Task brief
Render the lines of the listing starting at the line that contains "Task: Click the employee search input field" and ending at the line that contains "Action: coord(544,27)" as a JSON list of strings, one per line, omitting blank lines. Leave the pictures out of your answer.

Data listing

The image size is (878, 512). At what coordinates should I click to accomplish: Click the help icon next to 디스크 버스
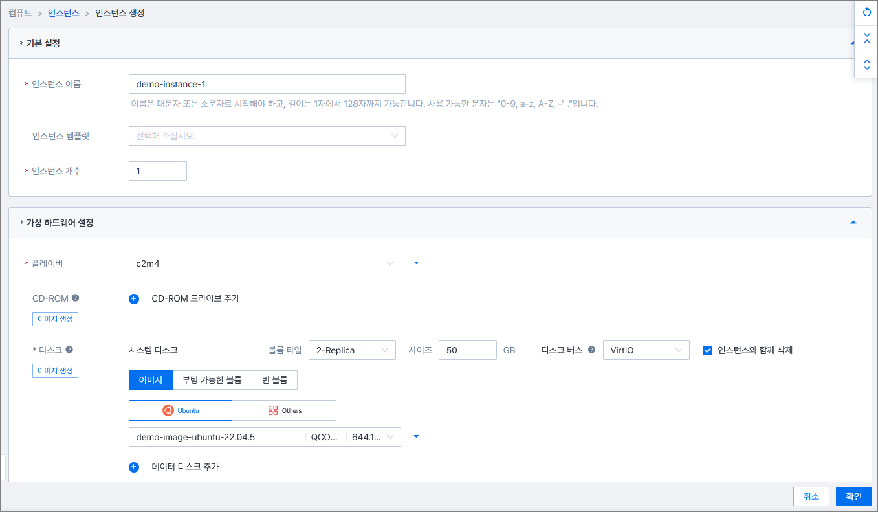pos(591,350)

--

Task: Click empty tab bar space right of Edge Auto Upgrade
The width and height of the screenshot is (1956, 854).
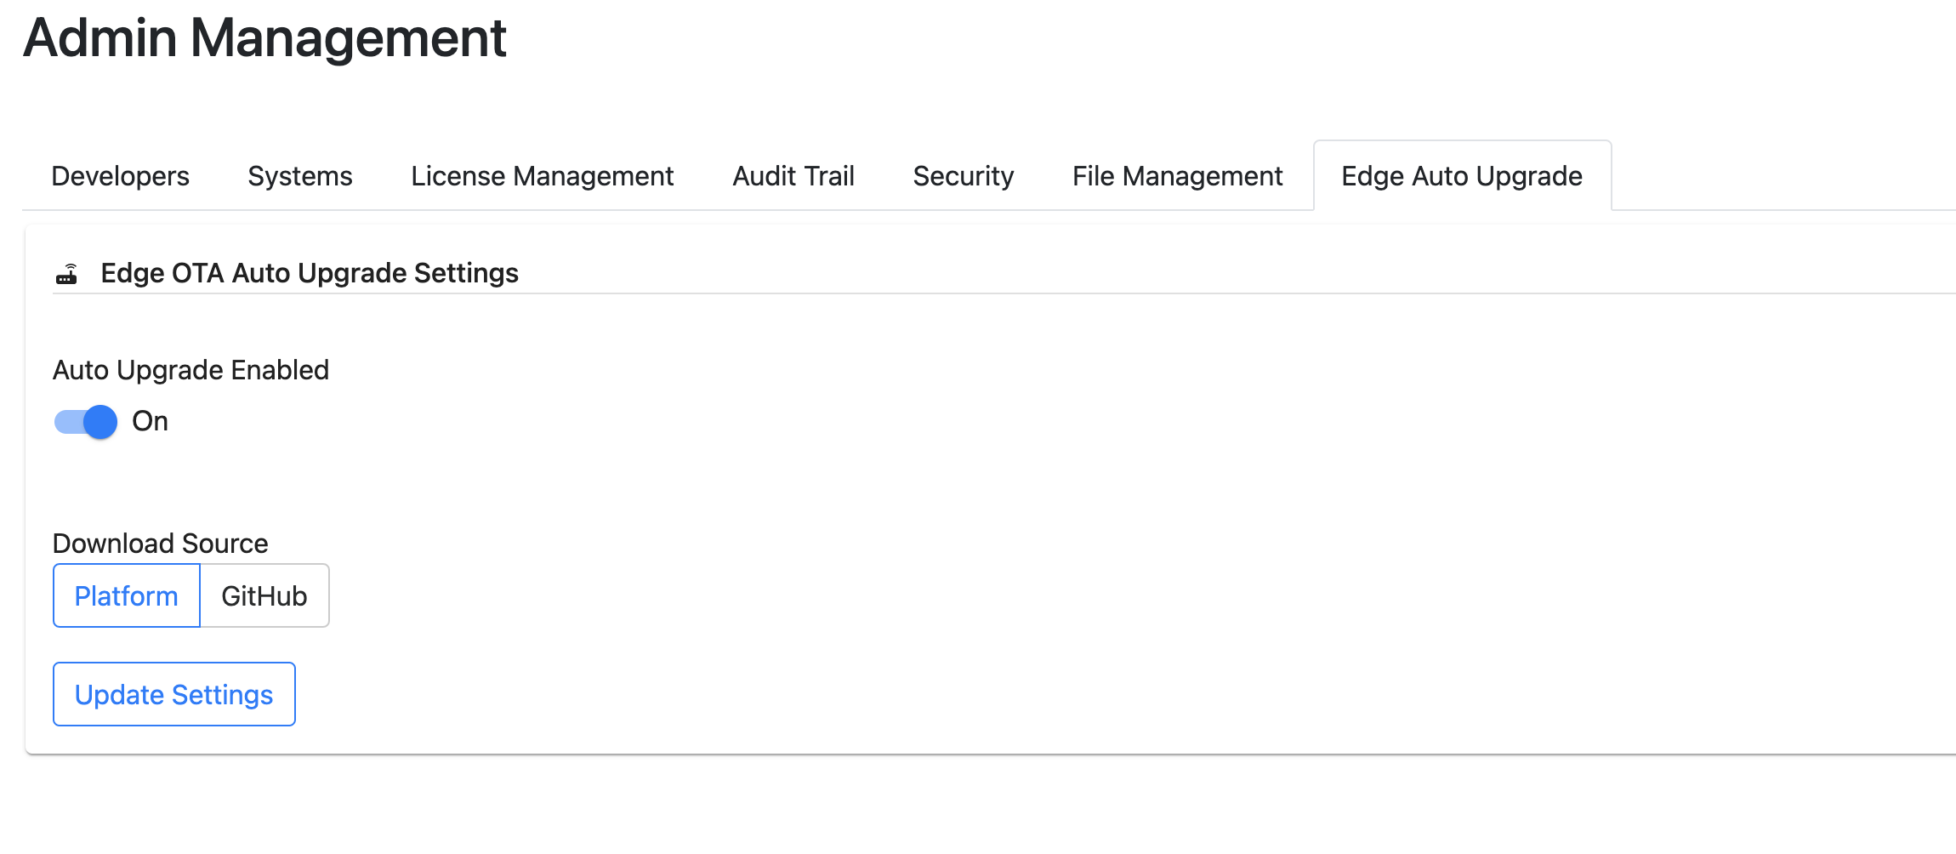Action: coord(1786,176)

* * *

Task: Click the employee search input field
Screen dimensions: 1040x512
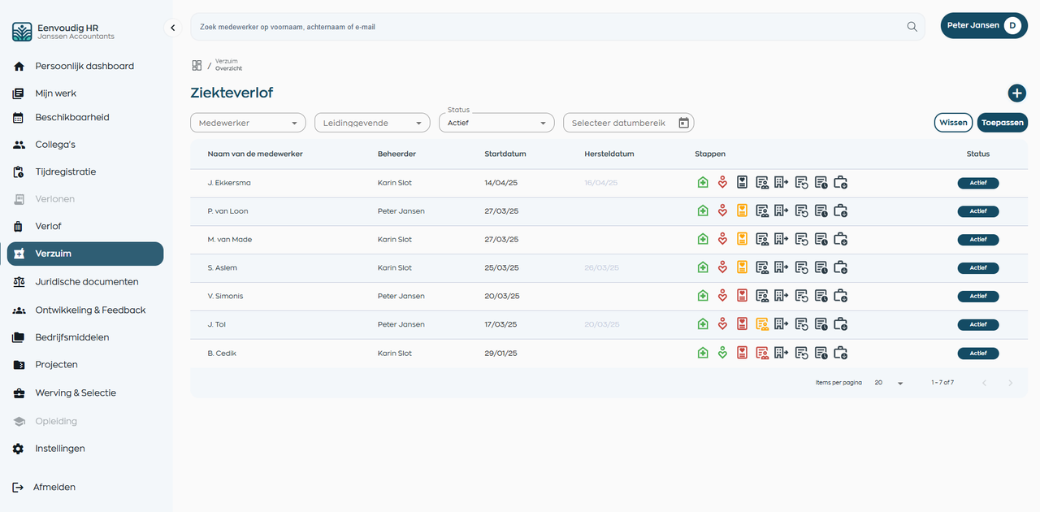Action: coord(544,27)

Exercise answer
[
  "Task: Click the employee search input field",
  "Screen dimensions: 1040x512",
  "Action: coord(544,27)"
]